Olivia Thirlby Just Wants To Be Happy
In a reversal of the usual formulation made by creative young people, Thirlby says she feels fortunate to have, with acting, “a real-world money-making career that will maybe afford me the luxury to be able to study other things with my brain.” She doesn’t regret not going to college, she says quite sensibly, “because the things I would really like to study now are wholly different than the things I would have studied when I was 18 or 19 or 20.” Lately, she’s sat in on a few of a friend’s classes at the College of the Atlantic, the school on the coast of Maine with only one major, Human Ecology. She’s interested in Eastern philosophy, and its familiar manifestations like yoga, and in the time she’s been back in the city she’s been down to Zuccotti Park a couple of times. A friend of hers started Occupy Venice Beach, and she and her mother have walked around Occupy Wall Street, on the drizzly slow days, having casual conversations. They plan to return later today; their joke is that they can’t get arrested, because they’re also doing a yoga class together at six. Thirlby’s taken with the potential, which she sees in the Occupy movement, of communities of interest beginning to form, however embryonically: “We’re human beings, and that is a powerful thing, to be a human being. I think we’ve kind of forgotten. We’ve just become consumers and we’ve forgotten that we’re… living creatures.”
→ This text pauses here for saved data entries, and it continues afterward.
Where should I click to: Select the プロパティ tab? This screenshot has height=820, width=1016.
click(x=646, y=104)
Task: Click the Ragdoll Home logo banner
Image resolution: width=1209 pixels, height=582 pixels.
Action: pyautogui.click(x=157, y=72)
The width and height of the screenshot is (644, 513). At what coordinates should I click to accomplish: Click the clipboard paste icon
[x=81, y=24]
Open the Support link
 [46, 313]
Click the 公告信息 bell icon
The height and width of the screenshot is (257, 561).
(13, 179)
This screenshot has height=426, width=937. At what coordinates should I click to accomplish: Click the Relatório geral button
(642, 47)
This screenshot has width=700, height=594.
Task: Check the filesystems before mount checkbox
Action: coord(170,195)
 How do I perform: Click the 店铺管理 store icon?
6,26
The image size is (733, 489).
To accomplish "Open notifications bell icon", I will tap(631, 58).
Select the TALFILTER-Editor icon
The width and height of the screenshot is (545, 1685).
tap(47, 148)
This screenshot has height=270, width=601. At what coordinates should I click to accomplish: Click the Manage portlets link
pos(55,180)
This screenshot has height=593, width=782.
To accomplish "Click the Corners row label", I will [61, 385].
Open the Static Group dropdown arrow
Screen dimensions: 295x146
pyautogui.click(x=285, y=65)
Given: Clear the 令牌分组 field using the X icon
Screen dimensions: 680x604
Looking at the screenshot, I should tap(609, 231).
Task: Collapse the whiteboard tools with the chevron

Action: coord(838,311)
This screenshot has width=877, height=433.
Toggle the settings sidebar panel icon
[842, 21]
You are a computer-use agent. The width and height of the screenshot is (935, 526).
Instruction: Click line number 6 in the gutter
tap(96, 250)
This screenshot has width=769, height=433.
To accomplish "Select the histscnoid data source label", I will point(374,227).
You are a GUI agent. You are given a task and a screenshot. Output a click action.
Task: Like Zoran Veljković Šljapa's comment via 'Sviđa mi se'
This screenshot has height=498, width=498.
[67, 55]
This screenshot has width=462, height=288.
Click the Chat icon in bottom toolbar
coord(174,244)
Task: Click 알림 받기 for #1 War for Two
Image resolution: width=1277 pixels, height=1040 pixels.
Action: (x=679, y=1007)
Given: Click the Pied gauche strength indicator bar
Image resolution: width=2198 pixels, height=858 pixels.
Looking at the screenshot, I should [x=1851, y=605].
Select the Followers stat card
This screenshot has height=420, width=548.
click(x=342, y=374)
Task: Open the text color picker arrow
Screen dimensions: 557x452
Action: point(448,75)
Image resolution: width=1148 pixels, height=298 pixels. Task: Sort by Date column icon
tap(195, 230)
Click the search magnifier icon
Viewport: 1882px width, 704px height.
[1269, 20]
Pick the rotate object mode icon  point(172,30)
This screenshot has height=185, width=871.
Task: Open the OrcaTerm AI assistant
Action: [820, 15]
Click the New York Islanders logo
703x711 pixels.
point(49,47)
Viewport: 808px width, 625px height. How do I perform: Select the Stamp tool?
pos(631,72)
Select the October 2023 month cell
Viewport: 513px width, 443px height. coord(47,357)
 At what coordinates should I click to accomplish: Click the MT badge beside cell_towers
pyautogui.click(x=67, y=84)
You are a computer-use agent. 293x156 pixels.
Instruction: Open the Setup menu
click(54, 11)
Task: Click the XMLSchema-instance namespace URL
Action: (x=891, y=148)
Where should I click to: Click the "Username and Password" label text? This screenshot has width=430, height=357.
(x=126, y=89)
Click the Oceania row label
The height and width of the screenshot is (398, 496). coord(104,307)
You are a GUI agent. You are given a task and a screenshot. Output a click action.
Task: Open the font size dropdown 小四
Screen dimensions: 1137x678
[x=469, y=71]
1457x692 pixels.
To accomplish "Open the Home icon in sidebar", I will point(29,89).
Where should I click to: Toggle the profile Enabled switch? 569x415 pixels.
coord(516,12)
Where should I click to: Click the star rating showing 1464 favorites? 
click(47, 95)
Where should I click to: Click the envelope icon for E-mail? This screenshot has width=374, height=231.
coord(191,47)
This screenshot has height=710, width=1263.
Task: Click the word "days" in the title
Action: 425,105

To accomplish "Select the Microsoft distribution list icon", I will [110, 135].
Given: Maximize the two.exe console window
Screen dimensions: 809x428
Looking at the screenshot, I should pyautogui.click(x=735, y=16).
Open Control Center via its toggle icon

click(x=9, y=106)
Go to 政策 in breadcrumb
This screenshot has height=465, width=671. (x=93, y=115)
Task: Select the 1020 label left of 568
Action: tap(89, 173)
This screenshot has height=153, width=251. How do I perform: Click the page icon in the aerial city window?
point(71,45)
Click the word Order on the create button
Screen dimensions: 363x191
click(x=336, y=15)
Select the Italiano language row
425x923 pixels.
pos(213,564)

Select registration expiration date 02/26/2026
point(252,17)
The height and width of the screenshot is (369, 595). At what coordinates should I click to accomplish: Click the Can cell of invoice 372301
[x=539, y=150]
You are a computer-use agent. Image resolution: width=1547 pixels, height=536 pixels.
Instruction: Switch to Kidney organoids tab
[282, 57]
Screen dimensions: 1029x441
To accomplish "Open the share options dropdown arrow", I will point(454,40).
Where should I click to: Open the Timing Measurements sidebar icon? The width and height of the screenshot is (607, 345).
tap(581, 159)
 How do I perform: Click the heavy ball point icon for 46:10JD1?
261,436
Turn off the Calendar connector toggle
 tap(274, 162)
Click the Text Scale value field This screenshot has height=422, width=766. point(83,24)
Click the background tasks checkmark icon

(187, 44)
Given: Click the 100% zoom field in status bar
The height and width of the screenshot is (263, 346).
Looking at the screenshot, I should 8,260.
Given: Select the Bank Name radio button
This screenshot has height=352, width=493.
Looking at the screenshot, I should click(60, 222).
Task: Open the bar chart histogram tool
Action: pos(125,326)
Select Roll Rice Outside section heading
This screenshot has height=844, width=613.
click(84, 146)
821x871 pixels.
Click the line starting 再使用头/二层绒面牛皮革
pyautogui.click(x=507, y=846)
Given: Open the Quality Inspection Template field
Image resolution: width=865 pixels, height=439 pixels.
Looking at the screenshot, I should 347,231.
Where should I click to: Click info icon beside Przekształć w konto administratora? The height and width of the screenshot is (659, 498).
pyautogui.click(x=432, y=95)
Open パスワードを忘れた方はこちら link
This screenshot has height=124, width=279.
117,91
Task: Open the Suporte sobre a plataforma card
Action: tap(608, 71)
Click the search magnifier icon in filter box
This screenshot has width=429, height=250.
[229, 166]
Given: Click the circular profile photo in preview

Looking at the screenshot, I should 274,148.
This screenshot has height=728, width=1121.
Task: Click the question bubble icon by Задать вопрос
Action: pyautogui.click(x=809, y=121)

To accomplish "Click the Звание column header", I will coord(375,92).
A sense of shared humanity—an interest in human ecology, maybe—is also what animates Thirlby when the subject turns to the last time she was photographed by iO Tillett Wright. iO’s ongoing “Self Evident Truths” series is an ever-expanding album of black-and-white portraits of “anyone who’s anything other than one hundred percent straight,” and, implicitly, a plea for legal recognition of their equality. On SelfEvidentProject.com, Thirlby is there—alongside a coworker of mine at this magazine, her girlfriend, and many others—in the first batch of New York-based photos, her hair in its dark bob phase under a gray hoodie.
“When she told me about this project,” Thirlby recalls, “she asked me if I wanted to be a part of it and I did have to think about it for a minute. But ultimately I decided that absolutely yes I did want to be a part of this. It’s important for a lot of reasons. For me personally it’s important to be a part of this because I feel it’s a way of me showing gratitude that I live surrounded by a community in which I don’t have to hide my sexual orientation. And no one should have to hide their sexual orientation. Loving people is a necessary part of being human, and it is very difficult to love people in secret. It is a horrible thing to force people to do. And I am not one hundred percent straight—”
I’m not going to ask you to draw me like a pie chart
or anything—
“—I mean there isn’t even a way that I could draw you a pie chart… I have a boyfriend, at the moment. But I appreciate the way that she’s going about doing this, and I so believe in the cause. Gay rights have always been a really big thing for me. I think growing up, especially in a theater community, I inevitably ended up having a lot of friends who are gay men. I now embrace the term ‘faggot,’ but I used to be that girl who would scream at you for using it. I’ve realized now that the best way to fight it is just to embrace it. This is a cause that’s really important to me and I guess this is my first way of taking a step. And it’s really special to be able to do it with someone who’s a friend, someone who’s work I already believe in so strongly. I agree with her, it is the Civil Rights fight of this generation. But I’m so lucky to have a job where it’s ok for me to not be in the closet.
And everybody needs to have that. Everybody needs to have that. Otherwise you’re depriving people of one of the most, if not the most essential, part not only of being human, but of participating in society. You can’t find love if you have to be secret about it. You’re not just depriving people of the ability to work in an office or be part of the military by depriving people the ability to be open about their sexual orientation. To tell people that who they’re inclined to love is grounds for being discriminated against… People who actually believe there is something wrong with love have their eyes willfully shut.”